Noah turned to me and whispered, “are you okay?”
“I could give a fuck,” I said. With a smile.
I woke up today feeling creatively energized. I’m working on designing my 40th birthday party and it’s been very challenging. And fun, definitely fun. But definitely challenging.
I’m struggling.
Nah, it’s fun.
I’m drowning in expectations of “40.”
Nah, nah, it’ll be fine! It’ll be great, actually.
Please help me.
The truth is I go through bouts of excitement and unreasonable pressure and that’s just my process. One day it’ll be healthier. Maybe.
Anyway—so yeah, I wake up today and I’m fucking jazzed. It was one of those mornings where my eyes opened and it was as if I already had been dreaming of new ideas. And as I got up and took a shower, the shower thoughts did their thing and the juice just kept flowing.
Ahh, flow state. I get it now ;)
When all of a sudden, as I’m riding up an escalator to get my morning coffee from the Starbucks tucked inside Ralphs, a very curious question popped into my head: did the (arguably discriminatory) comment from last night propel me into a creative state of mind?
Pause.
I don’t know why the host of the dinner party introduced me as Noah’s friend. It could have been because he genuinely didn’t know that we were dating (unlikely, but still—we love a MGI moment). Or maybe it was because he had some conservative friends over and maybe, in a moment of maybe panic on their end, they maybe just blurted out “friend.” Maybe even they felt weird about it or even regretted it! The host’s wife came over swiftly after introductions and genuinely apologized, saying she didn’t know why he did that and assured Noah and I that we’re so very much welcome in their home.
So that was nice.
But the point isn’t why he said that. The point is, as Noah said, am I okay?
I don’t know.
I think so.
But it does occur to me that these subtle, seemingly harmless moments are those exact moments we file under “discrimination.” And I think discrimination can happen with intention and without intention. And I also think discrimination is a word. And words are loaded.

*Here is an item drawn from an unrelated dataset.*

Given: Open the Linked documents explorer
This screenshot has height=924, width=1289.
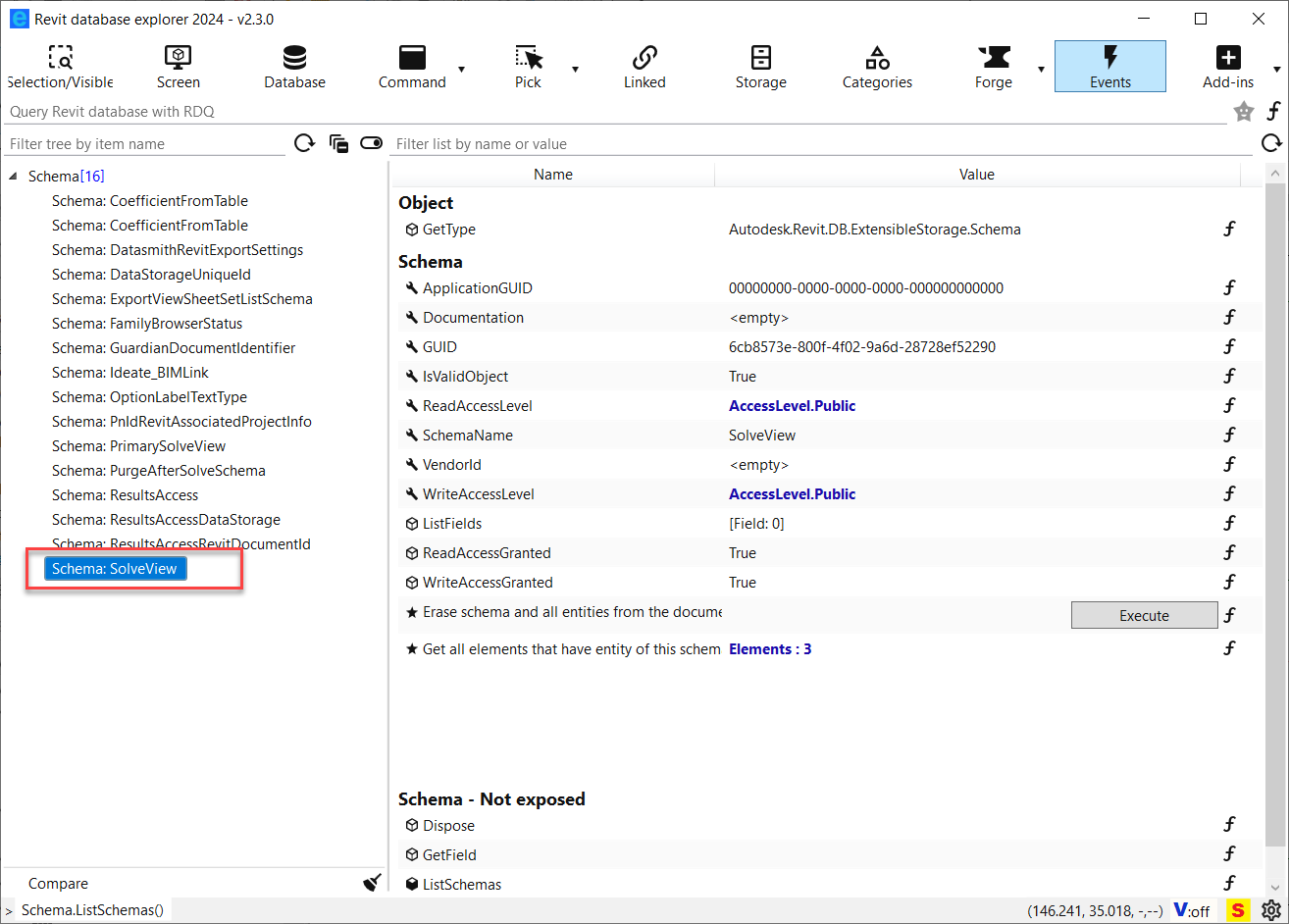Looking at the screenshot, I should click(x=644, y=65).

And words aren’t always a good way to explain how we feel.
It definitely felt weird. And, perhaps unfortunately, it felt familiar: explaining away to everyone in my vicinity, including myself, how un-offended I was in that moment. And also!—how dare anyone assume I’m offended—that’s the real offense! It’s absurd to even think that I could be offended by such a thing! I wasn’t offended! I was un-offended!
It’s exhausting to perform un-offense because it misaligns you. If you feel closely enough, you can sense that child inside on the playground being called gay in the not-good-way. He just hangs his head a bit lower and goes, “no, don’t worry about it. I’m used to it.”
Oof.
Someone else would have just walked out of the house, mid-introductions, with no explanation (honestly a very exciting idea in theory—one where a well-timed “well, I NEVER!” with a swift slam of the door could have been the highlight of my life.)
Someone else would have discreetly gone to the host afterward and said, “Hey, I just wanted to clarify… Noah and I aren’t friends. We’re boyfriends. And we’ve been dating for several years. And I’m really grateful that you’ve included us in dinner tonight.”
Someone else would have punched the host in the face.
So maybe I was offended. It’s curious how immediate my response was to downplay it in the moment. Who knows if that was “right”? Who knows if there is a “right”?
But this morning, my entire system responded in a way that shocked me—again, an out-of-nowhere creative explosion. And that’s when that random potential connection occurred to me on that Ralphs escalator:
I think I retaliate to discrimination by doubling down on the artistic projects I’m working on.
By doubling down on creativity.
By doubling down on focusing.
By doubling down on me.
And that’s really all I have to say about it for now.